Enabling Agents to Communicate Entirely in Latent Space
Zhuoyun Du, Runze Wang, Huiyu Bai, Zouying Cao, Xiaoyong Zhu, Bo Zheng, Wei Chen, Haochao Ying
TL;DR
The paper addresses the bottleneck of language-based inter-agent communication in LLM-driven systems by proposing Interlat, which transmits entire latent representations (last-layer hidden states) between agents and applies explicit compression. It introduces a training framework with conditional mind separation and plan-alignment losses, plus a latent-space compression stage to produce concise yet information-rich messages. Across ALFWorld experiments, Interlat improves task success and promotes exploratory, multi-path reasoning, while reducing communication latency up to about 24× with minimal performance loss.
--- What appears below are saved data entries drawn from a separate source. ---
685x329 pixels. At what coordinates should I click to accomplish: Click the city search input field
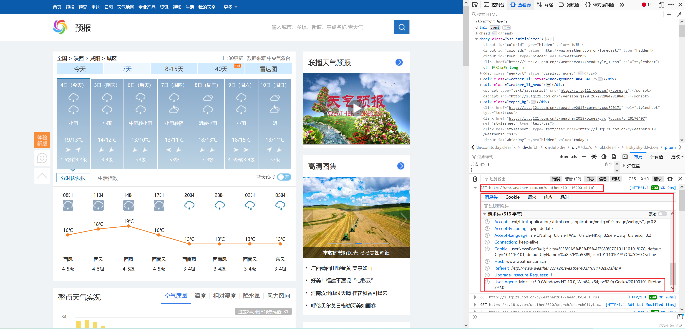(330, 27)
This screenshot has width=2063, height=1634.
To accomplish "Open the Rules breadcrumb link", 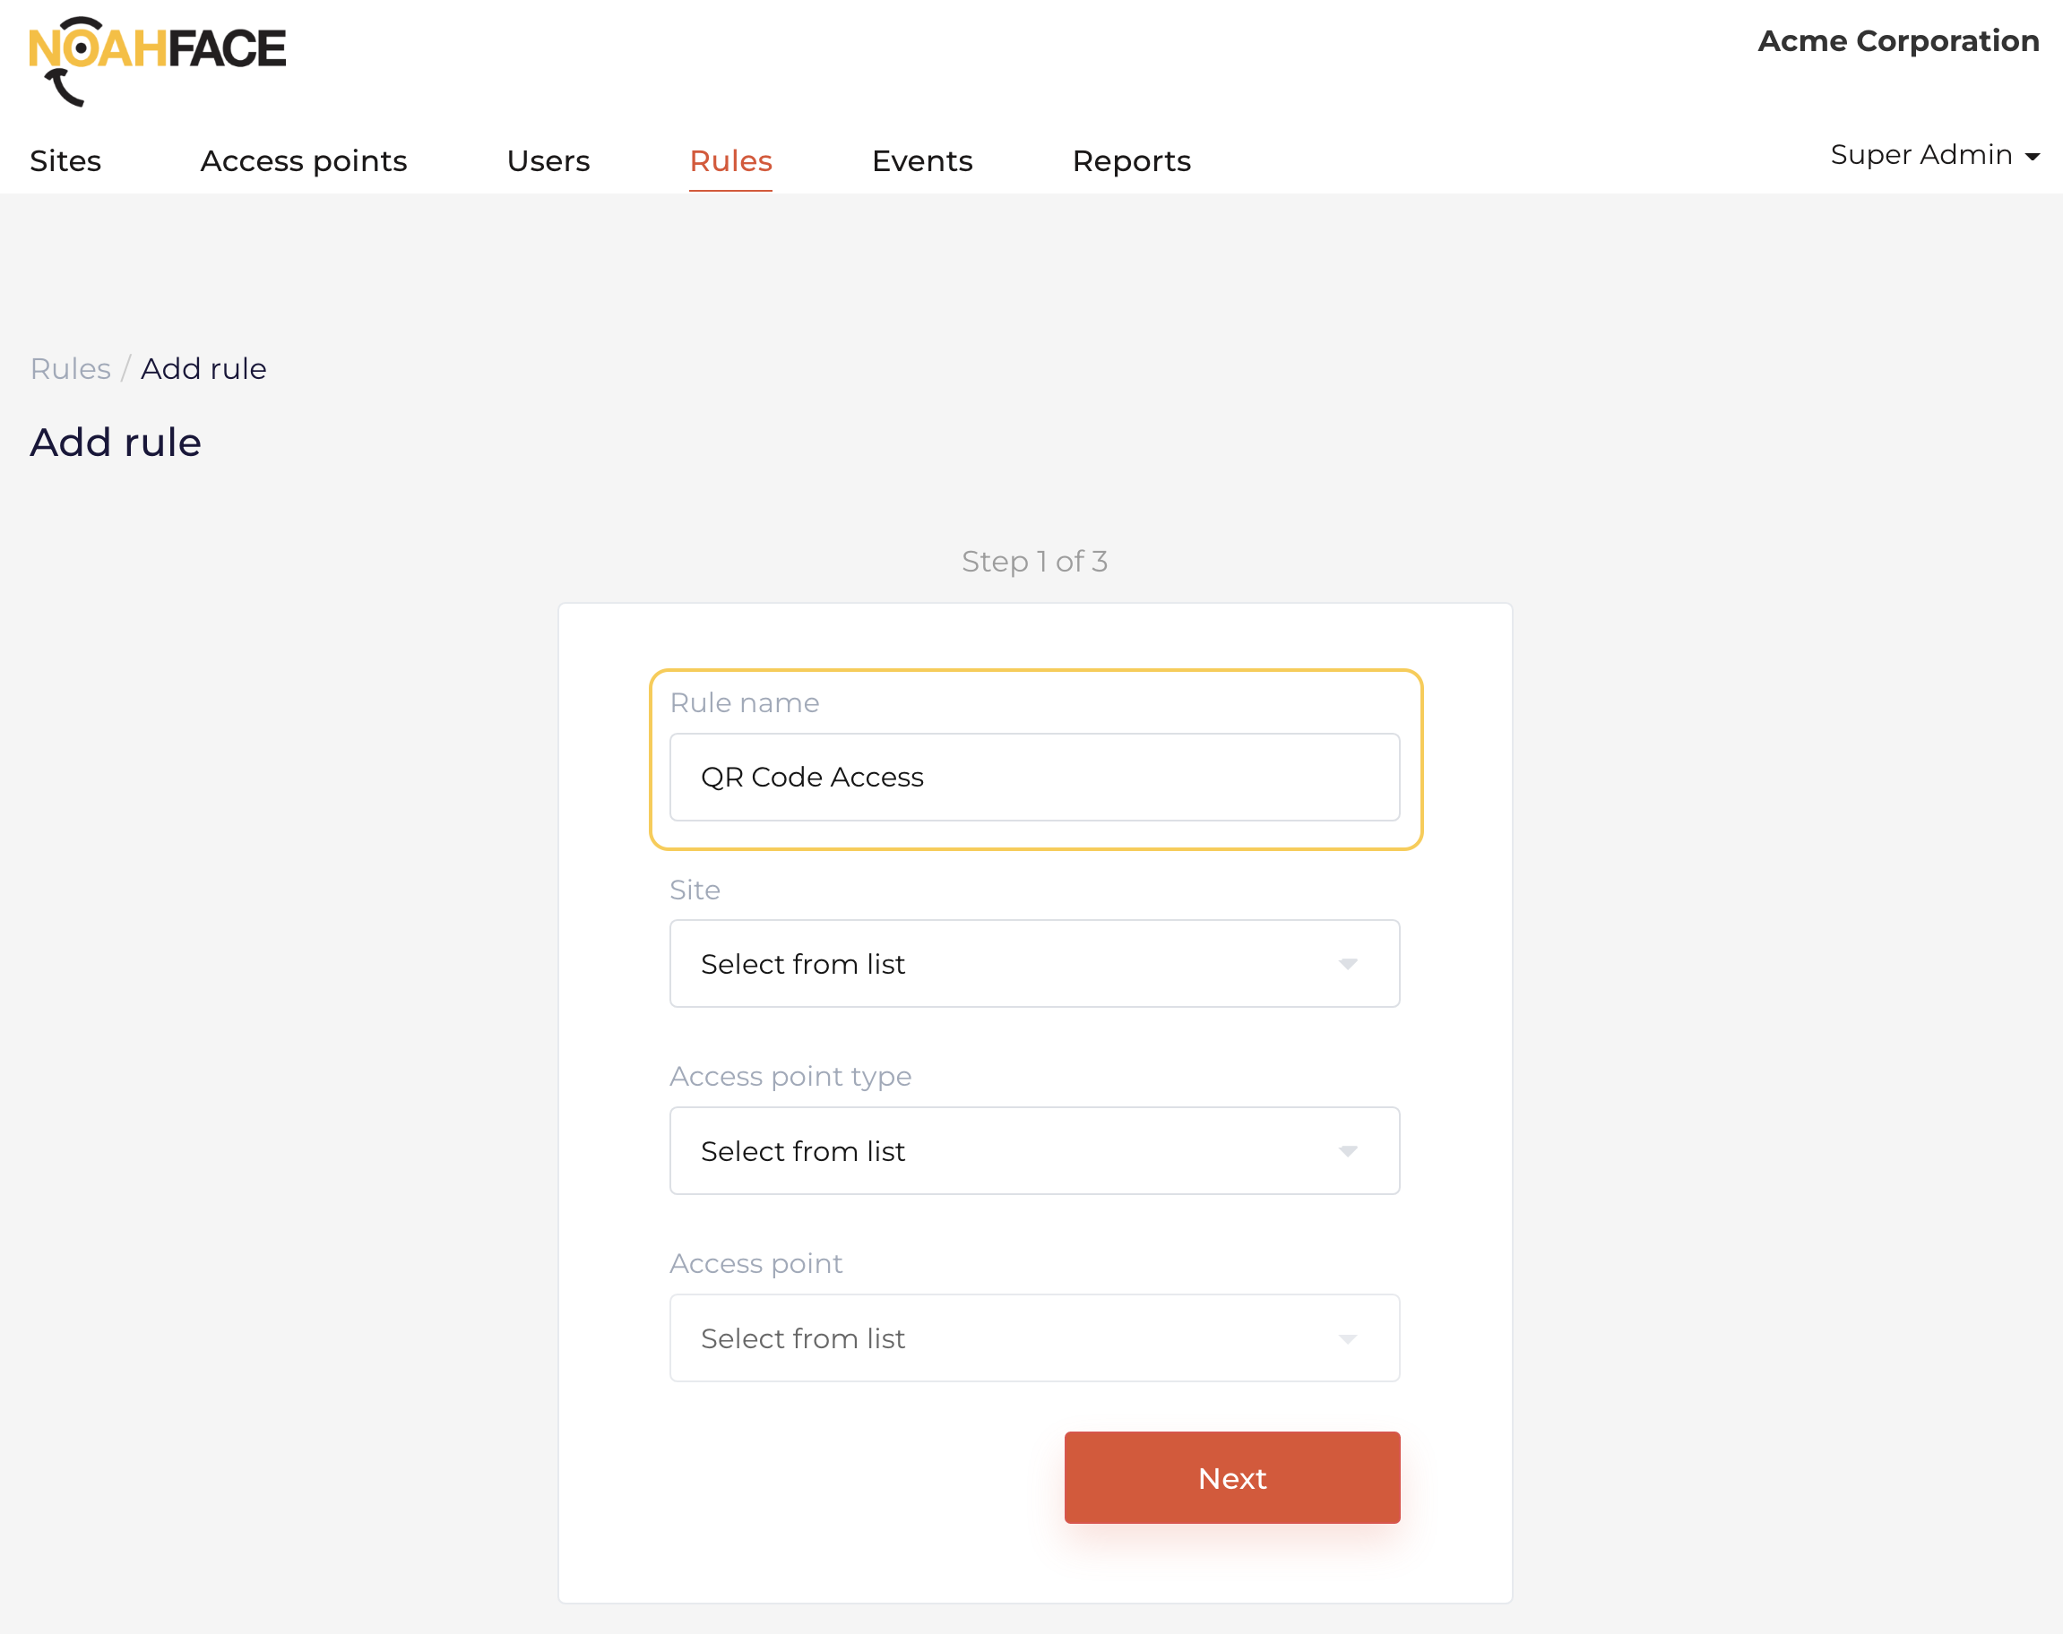I will point(70,368).
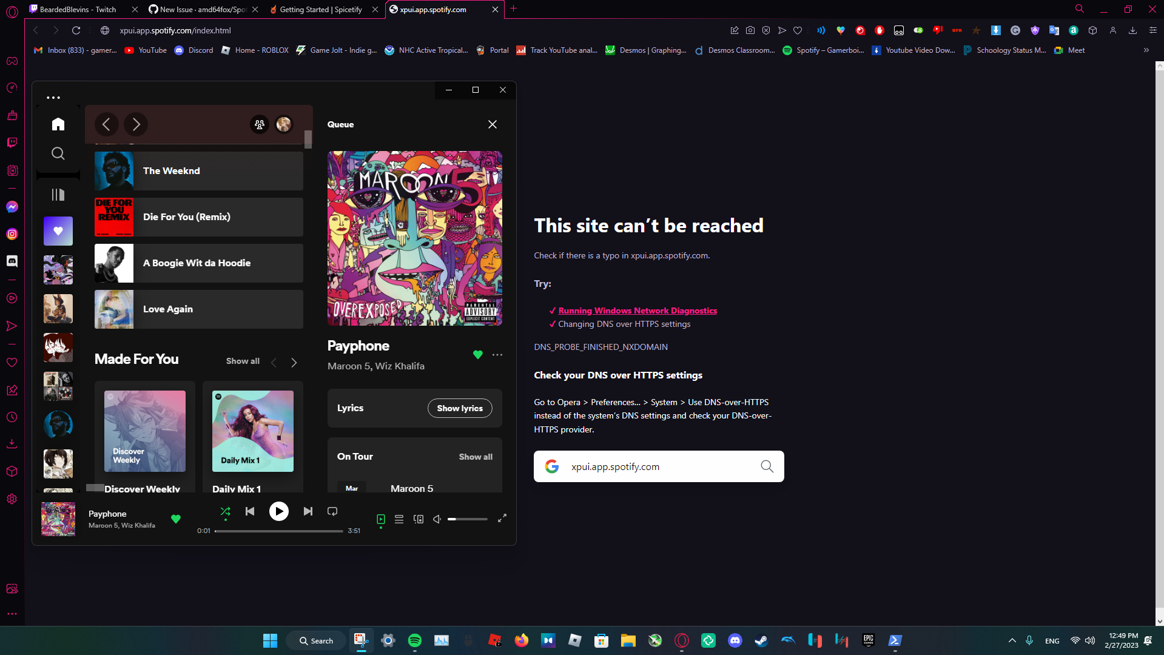The width and height of the screenshot is (1164, 655).
Task: Open more options for Payphone
Action: pyautogui.click(x=497, y=355)
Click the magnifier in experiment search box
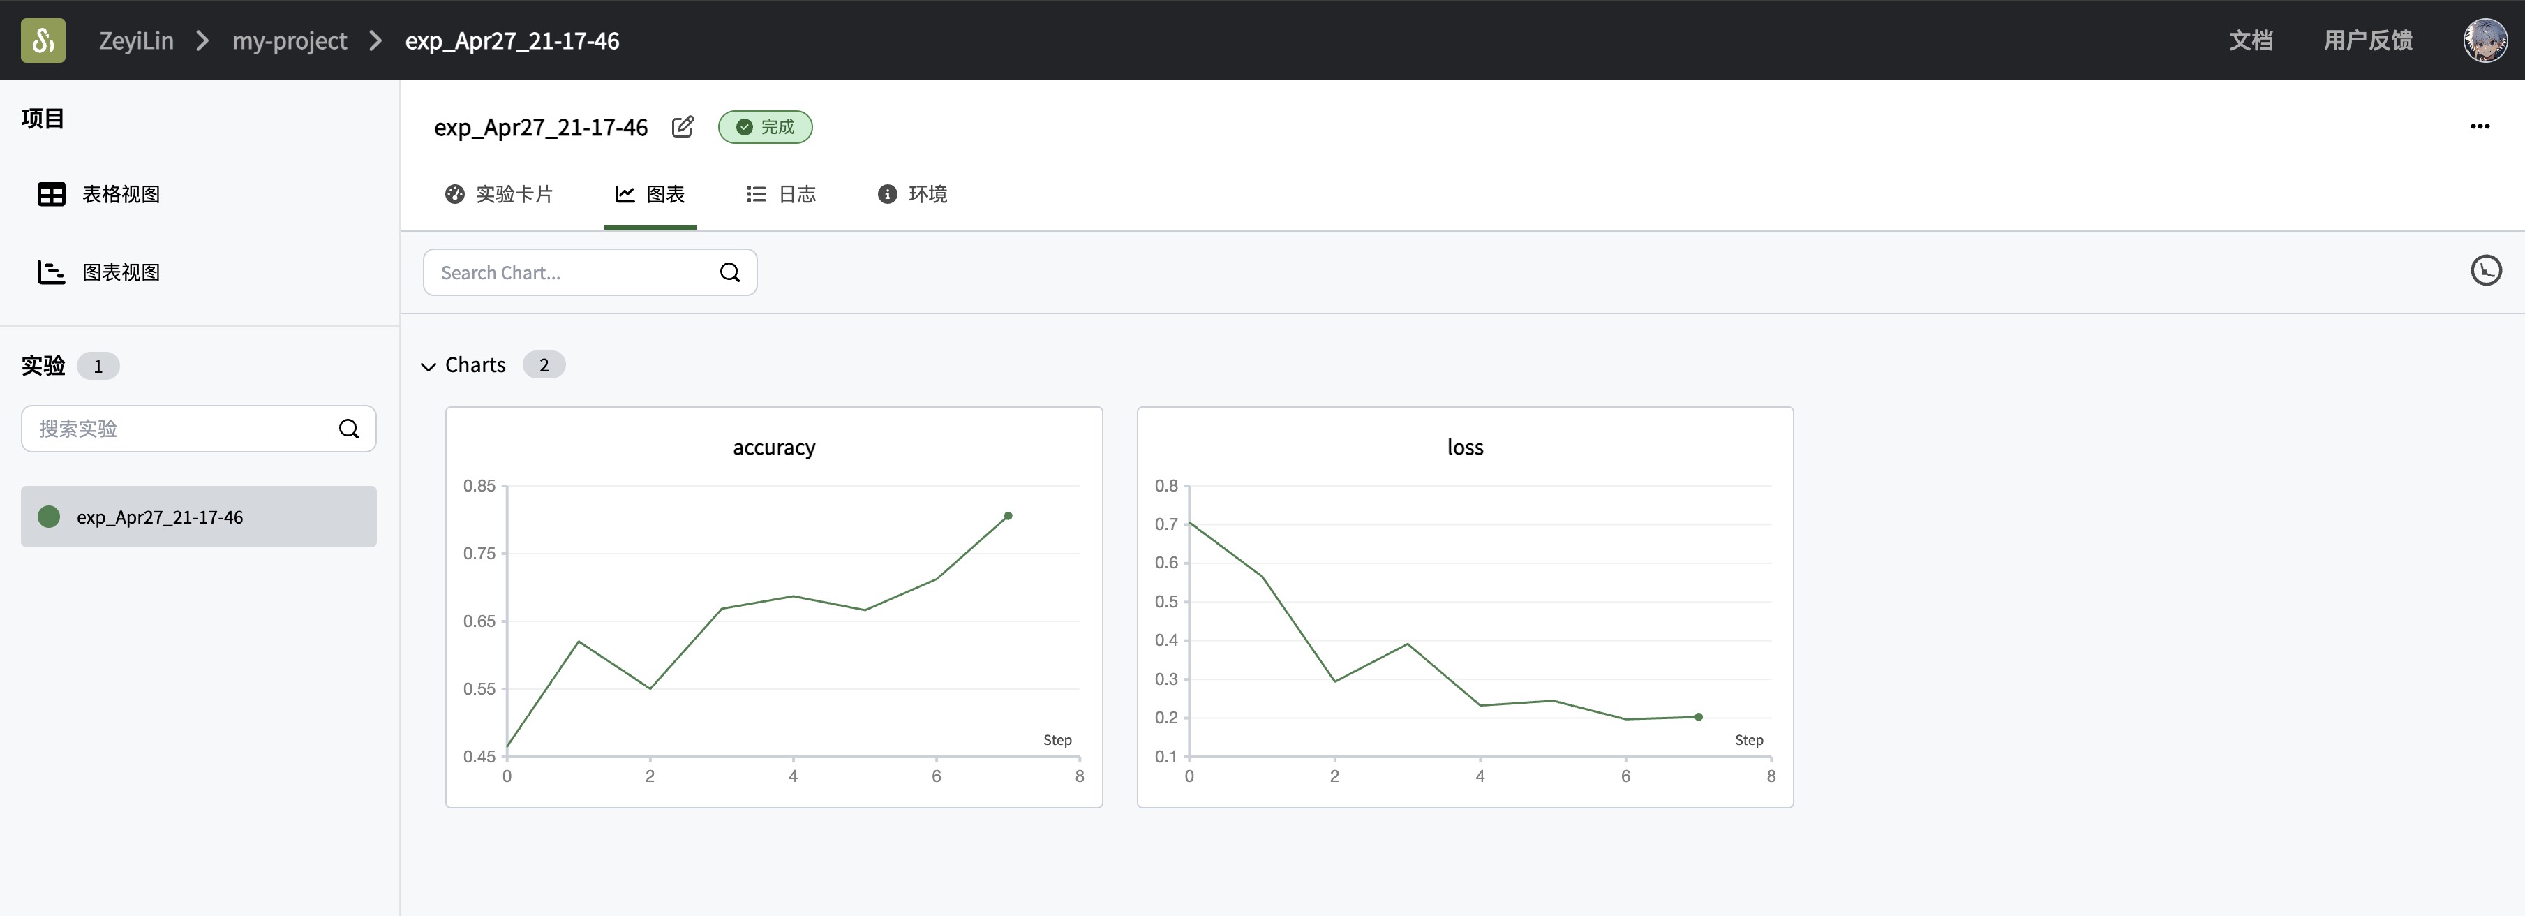The image size is (2525, 916). (349, 429)
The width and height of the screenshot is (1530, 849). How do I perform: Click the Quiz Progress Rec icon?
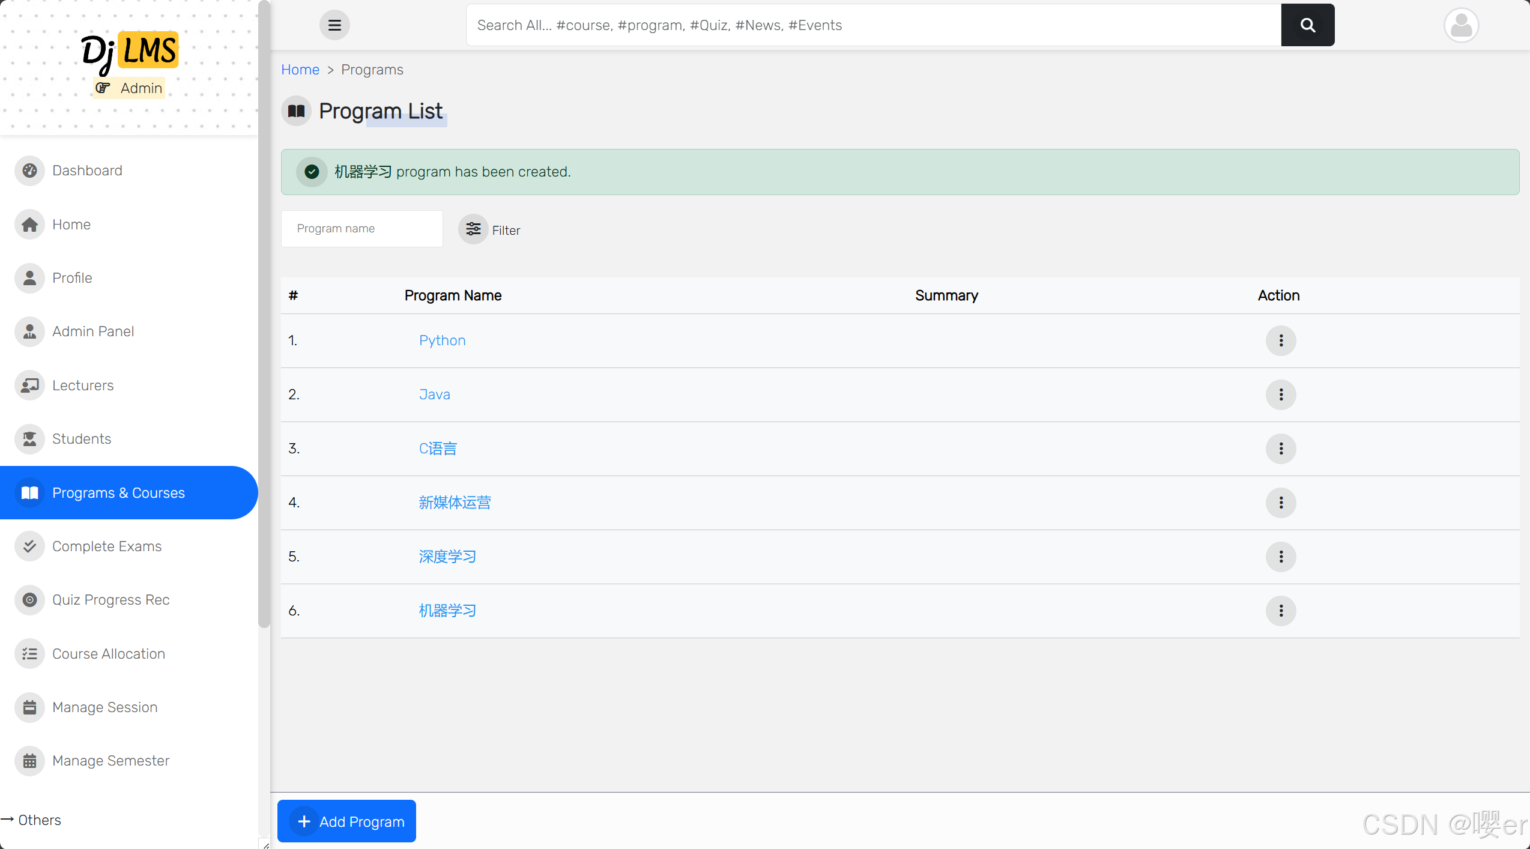point(29,600)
This work demonstrates the feasibility and benefits of fully latent-space inter-agent communication, offering practical guidance for building more efficient and capable multi-agent systems.
Abstract
While natural language is the de facto communication medium for LLM-based agents, it presents a fundamental constraint. The process of downsampling rich, internal latent states into discrete tokens inherently limits the depth and nuance of information that can be transmitted, thereby hindering collaborative problem-solving. Inspired by human mind-reading, we propose Interlat (Inter-agent Latent Space Communication), a paradigm that leverages the last hidden states of an LLM as a representation of its mind for direct transmission (termed latent communication). An additional compression process further compresses latent communication via entirely latent space reasoning. Experiments demonstrate that Interlat outperforms both fine-tuned chain-of-thought (CoT) prompting and single-agent baselines, promoting more exploratory behavior and enabling genuine utilization of latent information. Further compression not only substantially accelerates inference but also maintains competitive performance through an efficient information-preserving mechanism. We position this work as a feasibility study of entirely latent space inter-agent communication, and our results highlight its potential, offering valuable insights for future research.